Georgia governor leery of removing sheriffs

Amid calls that Clayton County Sheriff-elect Victor Hill be suspended after taking office, documents obtained by The Atlanta Journal-Constitution show Georgia governors have been reluctant to exercise their authority to oust sheriffs who run into ethical or legal trouble.

Since 2004, the Georgia Sheriffs’ Association has asked a governor at least six times to suspend a sheriff who has either been charged with a crime or who has faced ethics charges, according to association documents. Only once has a governor agreed with the association and begun the legal process to suspend a sheriff.

Now the sheriffs’ group is asking Gov. Nathan Deal to begin the process of suspending Hill, who will take office next month despite 32 felony charges that allege he committed crimes the first time he was Clayton’s sheriff, Jan. 1, 2005-Dec. 31, 2008. The indictment came more than three years after Hill left the job.

Deal’s spokeswoman has said repeatedly the governor will do nothing until Hill becomes Clayton’s sheriff again.

The sheriffs’ group is hoping it will beat the odds and win Hill’s removal. “We’re the sheriffs. We’re the ones who put people in jail for doing wrong,” said Georgia Sheriffs’ Association President Howard Sills, the sheriff in Putnam County.

Hill’s supporters and defenders are hoping otherwise. “We feel confident that whoever reviews the case for the governor will see right through this,” said Drew Findling, one of Hill’s criminal defense attorneys. “You can’t ignore the racial element of their recommendation. It’s a complete slap in the face … of the African-Americans in Clayton County.”

Hill is black and most of the people living in Clayton are African-American.

According to Georgia law, the governor must appoint the attorney general and two people holding the same office as the indicted official — in this case a sheriff — to review the circumstances and then recommend whether the accused office-holder should be suspended with pay while the criminal case is pending. The governor is bound by a committee’s recommendation to do nothing, but has discretion if the panel recommends suspension.

There’s an additional law that applies when seeking a sheriff’s suspension, one specifically for office-holders who are accused of moral turpitude, said Sills.

But despite those laws, the sheriffs’ association has difficulty in getting a sitting governor to respond to its requests.

Last February the association asked Deal to name a committee to review the circumstances of former Wilcox County Sheriff Stacy Bloodsworth. That was the third time such a request had been made concerning Bloodsworth. Former Gov. Sonny Perdue did not respond to the first letter, dated Sept. 16, 2010. Deal refused their second request on Jan. 19, 2011, that he appoint a committee to look at Bloodsworth as well as the Talbot County sheriff, who also was facing criminal allegations.

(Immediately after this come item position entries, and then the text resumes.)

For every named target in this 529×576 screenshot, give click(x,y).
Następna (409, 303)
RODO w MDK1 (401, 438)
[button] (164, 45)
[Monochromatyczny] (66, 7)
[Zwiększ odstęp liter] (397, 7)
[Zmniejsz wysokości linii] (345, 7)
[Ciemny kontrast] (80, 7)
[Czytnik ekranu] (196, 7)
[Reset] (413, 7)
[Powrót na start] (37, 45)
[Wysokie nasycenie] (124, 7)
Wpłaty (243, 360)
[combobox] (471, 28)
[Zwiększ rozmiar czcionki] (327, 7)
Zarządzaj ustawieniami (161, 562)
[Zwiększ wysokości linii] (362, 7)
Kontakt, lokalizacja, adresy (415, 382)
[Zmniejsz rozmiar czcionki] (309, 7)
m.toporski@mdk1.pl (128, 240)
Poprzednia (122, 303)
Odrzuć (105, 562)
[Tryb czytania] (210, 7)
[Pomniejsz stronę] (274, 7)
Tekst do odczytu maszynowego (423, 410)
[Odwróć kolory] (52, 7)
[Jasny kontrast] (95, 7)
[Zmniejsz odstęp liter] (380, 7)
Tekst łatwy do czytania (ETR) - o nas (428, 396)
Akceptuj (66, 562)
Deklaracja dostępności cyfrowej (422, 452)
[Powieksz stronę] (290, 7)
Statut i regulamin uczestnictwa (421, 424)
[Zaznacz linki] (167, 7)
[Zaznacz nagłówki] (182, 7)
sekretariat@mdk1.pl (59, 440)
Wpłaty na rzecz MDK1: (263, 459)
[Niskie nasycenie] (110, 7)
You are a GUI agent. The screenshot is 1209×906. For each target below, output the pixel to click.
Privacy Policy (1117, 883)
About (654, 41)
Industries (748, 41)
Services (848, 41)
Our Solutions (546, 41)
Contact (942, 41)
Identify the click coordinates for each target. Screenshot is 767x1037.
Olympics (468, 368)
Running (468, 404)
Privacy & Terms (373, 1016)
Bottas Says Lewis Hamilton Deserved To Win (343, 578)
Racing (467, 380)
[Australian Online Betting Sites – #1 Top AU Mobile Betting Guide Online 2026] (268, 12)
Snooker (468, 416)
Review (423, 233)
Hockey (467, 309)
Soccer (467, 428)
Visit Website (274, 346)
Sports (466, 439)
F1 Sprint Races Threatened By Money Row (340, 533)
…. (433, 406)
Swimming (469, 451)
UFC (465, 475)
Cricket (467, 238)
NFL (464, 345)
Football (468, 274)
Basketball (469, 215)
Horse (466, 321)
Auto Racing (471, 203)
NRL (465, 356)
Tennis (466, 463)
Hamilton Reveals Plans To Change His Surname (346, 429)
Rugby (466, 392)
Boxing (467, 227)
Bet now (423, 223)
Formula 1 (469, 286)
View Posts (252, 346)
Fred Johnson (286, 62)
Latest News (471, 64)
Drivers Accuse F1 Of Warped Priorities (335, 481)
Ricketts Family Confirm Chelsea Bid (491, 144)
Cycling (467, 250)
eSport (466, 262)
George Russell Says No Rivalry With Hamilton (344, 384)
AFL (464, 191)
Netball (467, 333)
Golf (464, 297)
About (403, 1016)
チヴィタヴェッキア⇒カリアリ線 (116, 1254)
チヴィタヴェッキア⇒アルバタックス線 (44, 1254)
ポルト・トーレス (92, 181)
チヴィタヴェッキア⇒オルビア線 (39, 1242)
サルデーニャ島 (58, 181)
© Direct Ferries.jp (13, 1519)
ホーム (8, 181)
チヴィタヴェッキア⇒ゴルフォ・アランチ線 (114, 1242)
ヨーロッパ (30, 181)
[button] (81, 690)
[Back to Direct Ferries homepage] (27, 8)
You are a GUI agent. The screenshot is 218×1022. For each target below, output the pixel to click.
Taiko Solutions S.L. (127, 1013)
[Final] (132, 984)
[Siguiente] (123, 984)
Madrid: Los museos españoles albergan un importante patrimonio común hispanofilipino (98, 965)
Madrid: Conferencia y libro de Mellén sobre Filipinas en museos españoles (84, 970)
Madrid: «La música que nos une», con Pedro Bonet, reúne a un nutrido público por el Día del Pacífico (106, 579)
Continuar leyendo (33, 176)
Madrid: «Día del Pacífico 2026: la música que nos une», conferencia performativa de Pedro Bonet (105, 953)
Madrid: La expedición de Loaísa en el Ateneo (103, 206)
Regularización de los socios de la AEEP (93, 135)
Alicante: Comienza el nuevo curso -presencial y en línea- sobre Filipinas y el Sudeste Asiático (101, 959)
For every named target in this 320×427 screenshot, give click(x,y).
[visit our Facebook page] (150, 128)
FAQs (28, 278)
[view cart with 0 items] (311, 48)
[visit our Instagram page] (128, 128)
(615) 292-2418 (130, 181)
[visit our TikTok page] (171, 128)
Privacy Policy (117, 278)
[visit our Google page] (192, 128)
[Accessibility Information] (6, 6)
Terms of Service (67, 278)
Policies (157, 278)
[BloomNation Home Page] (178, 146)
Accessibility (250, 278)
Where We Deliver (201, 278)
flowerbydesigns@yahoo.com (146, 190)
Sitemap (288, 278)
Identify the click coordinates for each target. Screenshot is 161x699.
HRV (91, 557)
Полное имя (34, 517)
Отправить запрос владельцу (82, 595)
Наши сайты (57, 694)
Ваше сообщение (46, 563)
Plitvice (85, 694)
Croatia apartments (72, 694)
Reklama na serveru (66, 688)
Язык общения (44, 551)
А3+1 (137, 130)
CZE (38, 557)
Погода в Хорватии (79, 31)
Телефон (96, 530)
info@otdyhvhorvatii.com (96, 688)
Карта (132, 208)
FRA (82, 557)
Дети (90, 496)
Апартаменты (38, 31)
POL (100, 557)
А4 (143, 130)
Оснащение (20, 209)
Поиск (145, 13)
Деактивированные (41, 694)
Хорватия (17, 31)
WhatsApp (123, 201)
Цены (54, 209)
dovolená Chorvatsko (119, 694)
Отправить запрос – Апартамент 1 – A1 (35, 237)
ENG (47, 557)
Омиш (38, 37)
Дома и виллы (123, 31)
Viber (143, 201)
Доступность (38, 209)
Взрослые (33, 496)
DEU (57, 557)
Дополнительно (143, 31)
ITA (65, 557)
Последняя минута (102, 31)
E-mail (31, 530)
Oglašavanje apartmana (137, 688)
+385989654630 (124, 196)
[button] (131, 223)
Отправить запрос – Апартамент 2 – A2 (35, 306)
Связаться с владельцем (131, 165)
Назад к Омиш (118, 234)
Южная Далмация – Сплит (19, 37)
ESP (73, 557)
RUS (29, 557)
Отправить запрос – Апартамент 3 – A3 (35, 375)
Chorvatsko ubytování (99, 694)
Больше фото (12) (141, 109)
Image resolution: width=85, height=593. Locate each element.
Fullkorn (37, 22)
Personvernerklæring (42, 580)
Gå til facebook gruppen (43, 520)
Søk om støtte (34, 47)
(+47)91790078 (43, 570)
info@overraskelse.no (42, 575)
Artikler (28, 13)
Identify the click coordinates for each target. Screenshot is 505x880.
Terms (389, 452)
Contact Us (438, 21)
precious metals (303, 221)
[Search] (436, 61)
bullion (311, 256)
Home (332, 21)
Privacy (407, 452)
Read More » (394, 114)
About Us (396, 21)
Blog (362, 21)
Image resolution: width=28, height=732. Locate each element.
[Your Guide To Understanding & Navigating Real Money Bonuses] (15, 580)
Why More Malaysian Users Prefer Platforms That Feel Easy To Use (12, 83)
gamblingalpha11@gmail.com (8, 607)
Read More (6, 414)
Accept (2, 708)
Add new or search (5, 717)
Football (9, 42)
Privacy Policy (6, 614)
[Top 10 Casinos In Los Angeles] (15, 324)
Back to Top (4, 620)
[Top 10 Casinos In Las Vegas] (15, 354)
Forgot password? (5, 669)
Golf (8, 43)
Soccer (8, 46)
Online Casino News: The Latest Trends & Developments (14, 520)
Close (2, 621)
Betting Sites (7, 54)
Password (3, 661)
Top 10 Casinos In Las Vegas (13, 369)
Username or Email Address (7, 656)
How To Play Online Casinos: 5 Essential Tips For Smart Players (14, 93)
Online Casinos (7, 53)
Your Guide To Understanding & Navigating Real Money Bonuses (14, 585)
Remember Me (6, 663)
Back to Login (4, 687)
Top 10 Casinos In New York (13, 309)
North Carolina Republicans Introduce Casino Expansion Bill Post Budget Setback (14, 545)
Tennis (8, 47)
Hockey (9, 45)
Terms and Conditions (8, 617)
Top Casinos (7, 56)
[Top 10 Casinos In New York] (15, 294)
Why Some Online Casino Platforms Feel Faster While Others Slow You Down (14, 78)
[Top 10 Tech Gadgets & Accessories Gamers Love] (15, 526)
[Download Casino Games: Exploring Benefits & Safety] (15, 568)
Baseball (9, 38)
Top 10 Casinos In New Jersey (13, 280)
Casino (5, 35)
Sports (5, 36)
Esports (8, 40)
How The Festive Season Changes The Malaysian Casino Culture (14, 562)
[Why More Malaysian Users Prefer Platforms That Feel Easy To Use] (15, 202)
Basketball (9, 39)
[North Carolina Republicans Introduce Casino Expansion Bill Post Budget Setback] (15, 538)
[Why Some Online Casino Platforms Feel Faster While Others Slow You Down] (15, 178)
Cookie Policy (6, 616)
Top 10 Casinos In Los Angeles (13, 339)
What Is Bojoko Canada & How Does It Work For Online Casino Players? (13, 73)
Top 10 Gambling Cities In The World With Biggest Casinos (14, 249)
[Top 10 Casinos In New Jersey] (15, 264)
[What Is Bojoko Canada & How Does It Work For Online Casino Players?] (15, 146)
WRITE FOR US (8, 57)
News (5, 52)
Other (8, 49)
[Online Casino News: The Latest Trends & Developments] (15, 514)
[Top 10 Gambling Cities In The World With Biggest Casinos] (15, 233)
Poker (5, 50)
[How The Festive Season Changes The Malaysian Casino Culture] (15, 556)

“Given that the ultimate results of such an investigation include the possibility of suspending the sheriff who is a locally elected official, the threshold for initiating such an investigation … is necessarily high,” Deal’s lawyer wrote the Sheriffs’ Association. “We do not believe it is appropriate for this office to take action at this time.”

The third request came the day a federal grand jury indicted Bloodsworth for violating his oath of office by beating an inmate and then lying about it.

The last time the association moved against a sitting sheriff in metro Atlanta was in 2004. Jackie Barrett, Fulton County’s sheriff at the time, was being investigated for losing $2 million from investments of funds from tax auctions and for receiving excessive campaign donations from businessmen who benefited from those investments. Rather than be removed from office, Barrett asked the governor to suspend her, and she was paid for the final six months of her third term. She was never charged with anything.

Also:

• James Robert “Bobby” Womack of Jenkins County was accused of using inmate labor at his logging business, at his house and to maintain rental property. Perdue named a committee in 2004. Before the committee reported back, however, Womack resigned, citing poor health. He died three months later.

• Robert Henry Smith of Coffee County was indicted in 2006 for using a truck intended for law enforcement for other purposes and for using inmates to make political signs. But a committee was not named. Two weeks after he was indicted, Smith pleaded guilty and then resigned.

• Bill Smith of Camden County was the subject of federal and state criminal investigations into reports inmates built an addition to a private home and he donated sheriff’s office money to charities and various colleges and universities. Perdue didn’t respond to the sheriffs’ association’s letter in 2008, but Smith was not re-elected that year. Ultimately, federal prosecutors declined to bring charges, and by that time the statute of limitations had run out on any state charges that could be brought.

• Herman Howard of Talbot County was accused in 2010 of accepting bribes and providing a forged certificate showing he had received a general educational development diploma. The association asked Perdue to appoint a committee in 2010, then made the same request of Deal in 2011. Perdue didn’t respond, and Deal declined for the same reason he declined in Bloodsworth’s case. An FBI agent later testified in court that Howard would have been charged with taking bribes had he not died of a heart attack.